En un acto organizado con motivo del Día de la Mujer, la ministra de Igualdad, Irene Montero, ha protagonizado uno de esos momentos en la trayectoria de una figura pública que hacen que los ciudadanos se froten los ojos con incredulidad ante la duda de que si lo que están viendo y escuchando es real o forma parte de una pesadilla. Rodeada de incondicionales, entre las que no podían faltar su colega de Gabinete, Ione Belarra, y su secretaria de Estado, Ángela Rodríguez Pim Pam Pum, Montero se levantó y, agarrada al micrófono portátil como quien blande un hacha de sílex, comenzó un extraño contoneo rítmico de resabios tribales acompañado de unas oscilaciones de cabeza propias de una enajenada y lanzó una serie de invocaciones sincopadas mientras su mirada perdida en el infinito completaba todos los síntomas del trastorno obsesivo-compulsivo. A la vez que su cuerpo cimbreante seguía con sus movimientos anteroposteriores y su cráneo subía y bajaba movido por los redobles de un imaginario tambor selvático, su voz de desagradable timbre y tono cortante soltaba una ristra de barbaridades en las que la más sucia obscenidad se mezclaba con el mal gusto más zafio.

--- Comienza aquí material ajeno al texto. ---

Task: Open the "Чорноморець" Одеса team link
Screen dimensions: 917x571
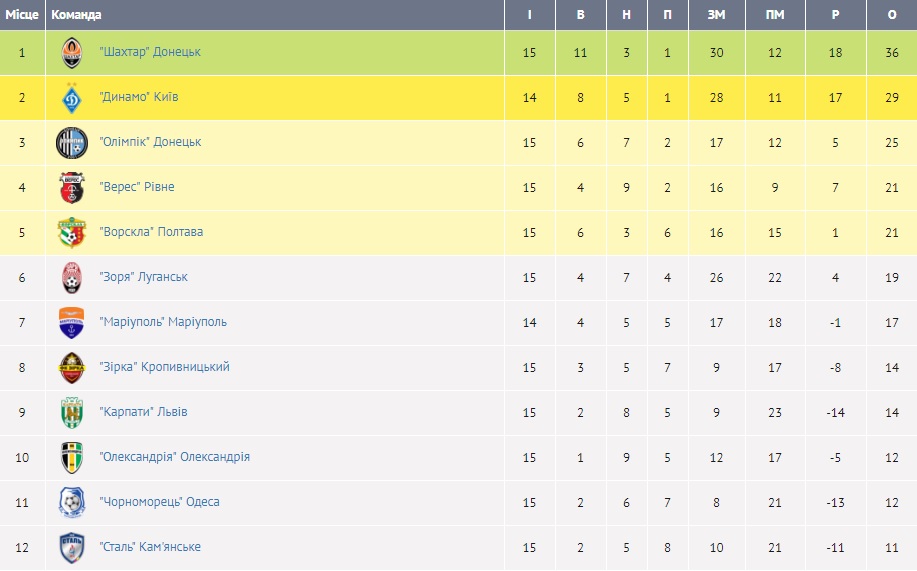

Esta individua, surgida de las profundidades de un abismo estético y moral plagado de aberraciones conceptuales, excrecencias mentales y odios irracionales, soltó una delirante perorata sobre el sexo de las mujeres de sesenta, setenta y ochenta años y su hipotético derecho a disfrutarlo, así como sobre la realización de la coyunda durante el período menstrual. Semejantes excesos, que harían sonrojar a una meretriz decimonónica de taberna del puerto de Ámsterdam, sufrido grupo profesional célebremente cantado por Jacques Brel, eran escuchados y aplaudidos con arrobo por un conjunto de seguidoras fanáticas que, lejos de escandalizarse por semejante exhibición de vulgaridad y de carencia del más elemental sentido del decoro, parecían disfrutar del aquelarre en el que la ministra oficiaba de súcubo mayor.
Cabe imaginar lo que tantas dignas abuelas que, tras una larga y fecunda vida entregada al trabajo o al cuidado de sus familias y, muy frecuentemente, a ambos abnegados propósitos, hayan podido sentir al asistir a tan ofensiva mención a su sagrada intimidad y al verse vejadas por la sucia lengua de una presunta psicópata que se ha atrevido a erigirse en portavoz de millones de mujeres ejemplares que lo último que desean es que sus sentimientos o sus pensamientos, cuidadosamente mantenidos en el más delicado recato, sean manipulados públicamente de manera tan irrespetuosa como invasiva.
Están destrozando el mercado laboral, la educación y el presente y el futuro de miles de adolescentes, expuestos a una campaña inicua de teorías sexuales sin fundamento
Una de las consecuencias más dañinas del mandato de Pedro Sánchez y de su patológica carencia de escrúpulos ha sido la de incorporar al Gobierno a indocumentadas notorias que con sus disparatadas actuaciones están destrozando el mercado laboral, la educación y el presente y el futuro de miles de adolescentes, expuestos a una campaña inicua de promoción de concepciones antropológicas destructivas y de teorías sexuales sin fundamento que les condenan, si se dejan seducir por sus malignos efluvios, a la frustración, a la inestabilidad emocional y a la pérdida irreversible de su salud. Cada vez que de la sulfúrea boca de Irene Montero salen expresiones como “mujeres con pene”, “hombre con vulva” u otras atrocidades semejantes, muchas indefensas mentes impúberes pueden ser arrastradas a acciones sin retorno que las condenen a la infelicidad, a la confusión y al fracaso.
Es un deber ineludible de la nueva mayoría parlamentaria que presumiblemente se formará dentro de diez meses acabar con todos estos planteamientos dementes para volver a la sensatez, al respeto a la esfera personal en temas que así lo demandan y a la protección de nuestra juventud frente a escuelas de pensamiento contrarias a la naturaleza humana, alumbradas en la Francia de los setenta del pasado siglo por una pandilla de tarados intelectuales que, atormentados por sus propias limitaciones y perversiones, no hallaron otro camino de escape que contaminar con sus alucinaciones al resto del género humano. De ahí la perentoriedad de la tan traída y llevada batalla cultural, porque hay destrozos que la mera gestión, por competente que sea, no es capaz de recomponer.